A Senate subcommittee voted to report a substitute to HB1396 after testimony from hunters, landowners, shelters and the Department of Wildlife Resources. The substitute directs DWR to craft permit rules, includes civil penalties, and sets a 2027 regulatory deadline.

The Senate subcommittee on (unnamed) advanced a substitute to House Bill 1396 on a voice vote after the bill’s patron described it as a narrowly tailored permit framework for hunting with hounds intended to improve safety and reduce conflicts.

The patron, identified in the hearing as the delegate introducing HB1396, told the committee the substitute directs the Department of Wildlife Resources (DWR) to develop regulations that will govern permits for individuals and organizations, set criteria for administrative suspension or revocation, require methods for identifying dogs used in hunts, and list exemptions for landowners and immediate family. “My goal today is to present a clear, workable framework for ensuring accountability, safety, and consistency in the administration of activities that involve hunting with hounds, a long standing tradition in Virginia,” the patron said.

Why it matters: supporters argued the permit would give DWR tools to respond to complaints and offset program costs; opponents warned the measure could add regulatory burdens and risk criminalization through enforcement of contested permit actions.

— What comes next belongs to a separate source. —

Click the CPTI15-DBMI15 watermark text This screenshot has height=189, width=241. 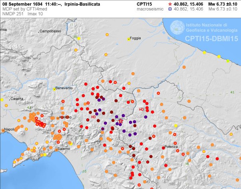coord(211,38)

Supporters included farmers and property-rights advocates who said the department lacks capacity to address concentrated complaint clusters. “This is a hot spot map DWR has produced showing where complaints have been over a 7 week period. The red areas indicate that up to 700 complaints, in a 7 week period can occur,” said Jim Maderos, a dairy farmer from Dinwiddie who represented Citizens for Virginia Property Rights. Maderos told the committee the department currently spends “nearly $1,000,000 a year annually in addressing these issues” and that modest fees tied to permits would help cover that work.

Animal-welfare groups also urged support. Marie (Dory) Maguire of the Richmond SPCA said the shelter’s intake is strained: “Our shelter is 25% hounds right now,” she told the committee, arguing that regulatory tools could reduce shelter crowding.

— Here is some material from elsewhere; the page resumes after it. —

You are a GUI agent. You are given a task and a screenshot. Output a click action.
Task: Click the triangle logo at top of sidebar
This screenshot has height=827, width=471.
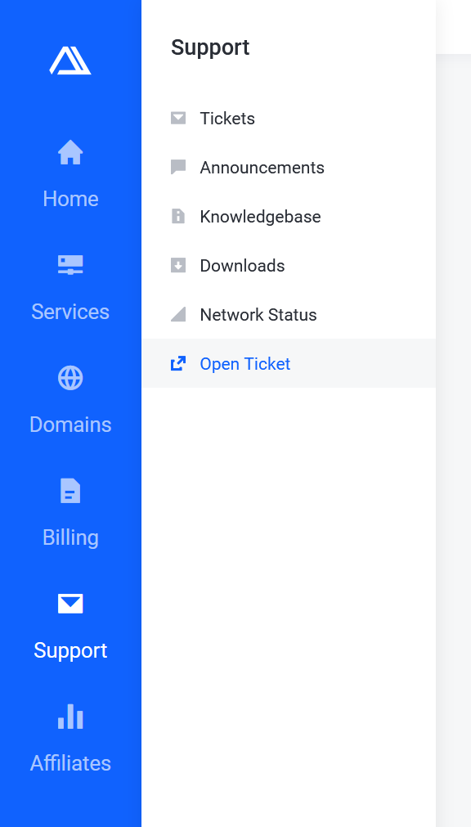coord(70,61)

Opponents included hunting clubs and landowners who said the bill’s language remains ambiguous about who needs permits and how animal movements will be judged. John Morse, speaking for the Ginny Honeydog Alliance, said he had consulted criminal-defense attorneys who told him contested permit violations could still appear in general district court: “I spoke with 2 criminal defense lawyers … the criminality aspect remains simply because a contested alleged permit violation would inevitably appear in the general district court in the location or in the jurisdiction where it occurred.” Robin Hutt, a landowner and hound hunter, warned the bill would effectively end hunting with dogs by creating restrictive permitting and cited DWR statistics she said showed relatively few incidents statewide.

DWR Executive Director Ryan Brown appeared and described the data behind the complaint map as material produced for a stakeholder advisory committee; he said the department has run multiple stakeholder processes over the past two decades and that the final regulatory outcomes will depend on the vote and conditions the DWR board sets. Brown said he would not speculate on long-term impacts to deer populations but noted localized overpopulation concerns and ongoing department efforts to increase harvest where needed.

Committee action and next steps: after questions and discussion about delegation of authority to regulators, an unnamed senator moved to report the substitute to the full committee; the motion was seconded and the chair declared the motion passed on a voice vote. The substitute grants DWR rulemaking authority with an implementation timeline discussed in testimony (stakeholders noted rules need not be complete until July 1, 2027). The committee took no further changes to the text during the hearing.

The bill will proceed to the full committee for further consideration.